PROMPT:
You are to retype all of the data exactly as it appears.

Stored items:
────────────────────
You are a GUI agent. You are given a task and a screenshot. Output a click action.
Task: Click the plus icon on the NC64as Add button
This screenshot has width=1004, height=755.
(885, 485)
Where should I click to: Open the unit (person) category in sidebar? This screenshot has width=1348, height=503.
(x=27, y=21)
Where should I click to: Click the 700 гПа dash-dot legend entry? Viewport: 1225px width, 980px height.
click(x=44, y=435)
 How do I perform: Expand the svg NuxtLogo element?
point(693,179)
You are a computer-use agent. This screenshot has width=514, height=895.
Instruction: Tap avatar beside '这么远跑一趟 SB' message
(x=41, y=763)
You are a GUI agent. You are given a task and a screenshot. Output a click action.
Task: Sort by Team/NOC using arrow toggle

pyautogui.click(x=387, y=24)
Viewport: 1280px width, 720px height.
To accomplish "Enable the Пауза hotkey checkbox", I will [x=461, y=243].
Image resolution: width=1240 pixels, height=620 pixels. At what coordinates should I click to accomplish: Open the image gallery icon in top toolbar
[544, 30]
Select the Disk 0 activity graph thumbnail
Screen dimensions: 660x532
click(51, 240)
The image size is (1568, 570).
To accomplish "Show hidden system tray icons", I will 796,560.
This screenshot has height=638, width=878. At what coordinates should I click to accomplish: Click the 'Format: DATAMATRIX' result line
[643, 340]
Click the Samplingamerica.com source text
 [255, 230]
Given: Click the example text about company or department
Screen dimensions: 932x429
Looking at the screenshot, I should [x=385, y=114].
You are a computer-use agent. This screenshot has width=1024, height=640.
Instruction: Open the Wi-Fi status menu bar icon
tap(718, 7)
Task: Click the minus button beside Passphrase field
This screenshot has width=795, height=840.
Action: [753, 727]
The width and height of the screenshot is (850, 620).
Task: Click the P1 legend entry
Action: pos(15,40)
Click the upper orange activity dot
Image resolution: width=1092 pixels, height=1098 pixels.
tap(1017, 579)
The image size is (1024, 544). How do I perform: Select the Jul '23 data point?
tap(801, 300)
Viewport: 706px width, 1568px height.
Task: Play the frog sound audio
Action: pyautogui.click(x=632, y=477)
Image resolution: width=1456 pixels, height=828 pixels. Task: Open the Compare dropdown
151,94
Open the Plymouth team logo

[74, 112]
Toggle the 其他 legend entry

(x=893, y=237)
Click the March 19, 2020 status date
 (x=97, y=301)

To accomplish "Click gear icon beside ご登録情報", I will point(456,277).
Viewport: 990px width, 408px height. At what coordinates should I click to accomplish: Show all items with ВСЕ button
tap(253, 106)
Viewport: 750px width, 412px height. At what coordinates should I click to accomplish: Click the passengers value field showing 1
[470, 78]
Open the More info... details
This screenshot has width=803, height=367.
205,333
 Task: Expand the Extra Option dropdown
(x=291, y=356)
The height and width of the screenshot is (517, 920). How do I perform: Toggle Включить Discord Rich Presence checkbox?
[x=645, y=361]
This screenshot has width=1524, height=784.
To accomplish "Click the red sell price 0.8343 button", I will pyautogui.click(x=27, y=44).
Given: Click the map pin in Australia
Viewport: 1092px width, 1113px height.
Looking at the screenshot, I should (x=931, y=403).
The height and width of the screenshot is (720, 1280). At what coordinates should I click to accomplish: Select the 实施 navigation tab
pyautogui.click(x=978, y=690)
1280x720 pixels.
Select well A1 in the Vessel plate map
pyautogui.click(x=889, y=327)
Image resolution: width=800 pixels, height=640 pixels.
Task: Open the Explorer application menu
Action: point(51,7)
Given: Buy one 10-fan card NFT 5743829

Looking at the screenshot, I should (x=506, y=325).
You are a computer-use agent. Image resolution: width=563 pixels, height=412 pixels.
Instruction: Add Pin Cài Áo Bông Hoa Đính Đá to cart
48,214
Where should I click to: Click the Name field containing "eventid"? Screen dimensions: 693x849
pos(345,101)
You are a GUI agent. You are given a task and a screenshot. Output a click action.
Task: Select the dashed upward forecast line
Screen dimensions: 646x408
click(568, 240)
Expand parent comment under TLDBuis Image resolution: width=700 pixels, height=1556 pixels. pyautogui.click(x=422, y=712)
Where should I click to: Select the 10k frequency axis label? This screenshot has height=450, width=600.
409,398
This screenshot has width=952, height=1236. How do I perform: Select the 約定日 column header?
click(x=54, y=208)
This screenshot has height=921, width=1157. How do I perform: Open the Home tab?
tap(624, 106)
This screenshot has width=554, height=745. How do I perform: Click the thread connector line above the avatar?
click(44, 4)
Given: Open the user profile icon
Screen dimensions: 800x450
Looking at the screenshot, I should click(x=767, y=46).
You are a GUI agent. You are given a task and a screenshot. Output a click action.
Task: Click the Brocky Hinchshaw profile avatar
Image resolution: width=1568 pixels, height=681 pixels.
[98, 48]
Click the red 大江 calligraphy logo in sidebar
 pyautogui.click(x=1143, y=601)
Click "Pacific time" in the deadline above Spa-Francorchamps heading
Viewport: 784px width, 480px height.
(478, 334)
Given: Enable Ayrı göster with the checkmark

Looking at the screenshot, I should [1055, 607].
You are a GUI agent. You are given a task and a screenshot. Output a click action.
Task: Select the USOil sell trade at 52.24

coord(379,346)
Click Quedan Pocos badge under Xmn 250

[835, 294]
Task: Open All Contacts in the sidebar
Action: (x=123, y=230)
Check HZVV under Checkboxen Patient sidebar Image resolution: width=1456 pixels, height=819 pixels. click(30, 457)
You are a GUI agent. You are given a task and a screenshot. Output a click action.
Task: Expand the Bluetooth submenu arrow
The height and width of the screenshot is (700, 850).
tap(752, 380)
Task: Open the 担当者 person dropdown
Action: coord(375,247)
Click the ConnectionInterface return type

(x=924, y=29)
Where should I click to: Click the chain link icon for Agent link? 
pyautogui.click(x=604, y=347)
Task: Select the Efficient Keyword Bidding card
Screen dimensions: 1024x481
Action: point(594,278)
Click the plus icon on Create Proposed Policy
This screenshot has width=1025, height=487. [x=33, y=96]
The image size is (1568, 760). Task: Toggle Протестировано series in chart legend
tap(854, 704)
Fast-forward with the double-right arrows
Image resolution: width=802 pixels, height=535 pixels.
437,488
────────────────────
FINISHED TASK:
You are a GUI agent. You are given a task and a screenshot. Output a click action.
Task: Click the plus icon on the NC64as Add button
This screenshot has width=1004, height=755.
(885, 485)
Where should I click to: Open the unit (person) category in sidebar? This screenshot has width=1348, height=503.
(x=27, y=21)
Where should I click to: Click the 700 гПа dash-dot legend entry? Viewport: 1225px width, 980px height.
click(x=44, y=435)
 How do I perform: Expand the svg NuxtLogo element?
point(693,179)
You are a computer-use agent. This screenshot has width=514, height=895.
Instruction: Tap avatar beside '这么远跑一趟 SB' message
(x=41, y=763)
You are a GUI agent. You are given a task and a screenshot. Output a click action.
Task: Sort by Team/NOC using arrow toggle

pyautogui.click(x=387, y=24)
Viewport: 1280px width, 720px height.
To accomplish "Enable the Пауза hotkey checkbox", I will [x=461, y=243].
Image resolution: width=1240 pixels, height=620 pixels. At what coordinates should I click to accomplish: Open the image gallery icon in top toolbar
[544, 30]
Select the Disk 0 activity graph thumbnail
Screen dimensions: 660x532
click(51, 240)
The image size is (1568, 570).
To accomplish "Show hidden system tray icons", I will 796,560.
This screenshot has height=638, width=878. At what coordinates should I click to accomplish: Click the 'Format: DATAMATRIX' result line
[643, 340]
Click the Samplingamerica.com source text
 [255, 230]
Given: Click the example text about company or department
Screen dimensions: 932x429
Looking at the screenshot, I should [x=385, y=114].
You are a computer-use agent. This screenshot has width=1024, height=640.
Instruction: Open the Wi-Fi status menu bar icon
tap(718, 7)
Task: Click the minus button beside Passphrase field
This screenshot has width=795, height=840.
Action: [753, 727]
The width and height of the screenshot is (850, 620).
Task: Click the P1 legend entry
Action: pos(15,40)
Click the upper orange activity dot
Image resolution: width=1092 pixels, height=1098 pixels.
tap(1017, 579)
The image size is (1024, 544). How do I perform: Select the Jul '23 data point?
tap(801, 300)
Viewport: 706px width, 1568px height.
Task: Play the frog sound audio
Action: pyautogui.click(x=632, y=477)
Image resolution: width=1456 pixels, height=828 pixels. Task: Open the Compare dropdown
151,94
Open the Plymouth team logo

[74, 112]
Toggle the 其他 legend entry

(x=893, y=237)
Click the March 19, 2020 status date
 (x=97, y=301)

To accomplish "Click gear icon beside ご登録情報", I will point(456,277).
Viewport: 990px width, 408px height. At what coordinates should I click to accomplish: Show all items with ВСЕ button
tap(253, 106)
Viewport: 750px width, 412px height. At what coordinates should I click to accomplish: Click the passengers value field showing 1
[470, 78]
Open the More info... details
This screenshot has width=803, height=367.
205,333
 Task: Expand the Extra Option dropdown
(x=291, y=356)
The height and width of the screenshot is (517, 920). How do I perform: Toggle Включить Discord Rich Presence checkbox?
[x=645, y=361]
This screenshot has width=1524, height=784.
To accomplish "Click the red sell price 0.8343 button", I will pyautogui.click(x=27, y=44).
Given: Click the map pin in Australia
Viewport: 1092px width, 1113px height.
Looking at the screenshot, I should (x=931, y=403).
The height and width of the screenshot is (720, 1280). At what coordinates should I click to accomplish: Select the 实施 navigation tab
pyautogui.click(x=978, y=690)
1280x720 pixels.
Select well A1 in the Vessel plate map
pyautogui.click(x=889, y=327)
Image resolution: width=800 pixels, height=640 pixels.
Task: Open the Explorer application menu
Action: point(51,7)
Given: Buy one 10-fan card NFT 5743829

Looking at the screenshot, I should (x=506, y=325).
You are a computer-use agent. Image resolution: width=563 pixels, height=412 pixels.
Instruction: Add Pin Cài Áo Bông Hoa Đính Đá to cart
48,214
Where should I click to: Click the Name field containing "eventid"? Screen dimensions: 693x849
pos(345,101)
You are a GUI agent. You are given a task and a screenshot. Output a click action.
Task: Select the dashed upward forecast line
Screen dimensions: 646x408
click(568, 240)
Expand parent comment under TLDBuis Image resolution: width=700 pixels, height=1556 pixels. pyautogui.click(x=422, y=712)
Where should I click to: Select the 10k frequency axis label? This screenshot has height=450, width=600.
409,398
This screenshot has width=952, height=1236. How do I perform: Select the 約定日 column header?
click(x=54, y=208)
This screenshot has height=921, width=1157. How do I perform: Open the Home tab?
tap(624, 106)
This screenshot has width=554, height=745. How do I perform: Click the thread connector line above the avatar?
click(44, 4)
Given: Open the user profile icon
Screen dimensions: 800x450
Looking at the screenshot, I should click(x=767, y=46).
You are a GUI agent. You are given a task and a screenshot. Output a click action.
Task: Click the Brocky Hinchshaw profile avatar
Image resolution: width=1568 pixels, height=681 pixels.
[98, 48]
Click the red 大江 calligraphy logo in sidebar
 pyautogui.click(x=1143, y=601)
Click "Pacific time" in the deadline above Spa-Francorchamps heading
Viewport: 784px width, 480px height.
(478, 334)
Given: Enable Ayrı göster with the checkmark

Looking at the screenshot, I should [1055, 607].
You are a GUI agent. You are given a task and a screenshot. Output a click action.
Task: Select the USOil sell trade at 52.24

coord(379,346)
Click Quedan Pocos badge under Xmn 250

[835, 294]
Task: Open All Contacts in the sidebar
Action: (x=123, y=230)
Check HZVV under Checkboxen Patient sidebar Image resolution: width=1456 pixels, height=819 pixels. click(30, 457)
You are a GUI agent. You are given a task and a screenshot. Output a click action.
Task: Expand the Bluetooth submenu arrow
The height and width of the screenshot is (700, 850).
tap(752, 380)
Task: Open the 担当者 person dropdown
Action: coord(375,247)
Click the ConnectionInterface return type

(x=924, y=29)
Where should I click to: Click the chain link icon for Agent link? 
pyautogui.click(x=604, y=347)
Task: Select the Efficient Keyword Bidding card
Screen dimensions: 1024x481
Action: point(594,278)
Click the plus icon on Create Proposed Policy
This screenshot has width=1025, height=487. [x=33, y=96]
The image size is (1568, 760). Task: Toggle Протестировано series in chart legend
tap(854, 704)
Fast-forward with the double-right arrows
Image resolution: width=802 pixels, height=535 pixels.
437,488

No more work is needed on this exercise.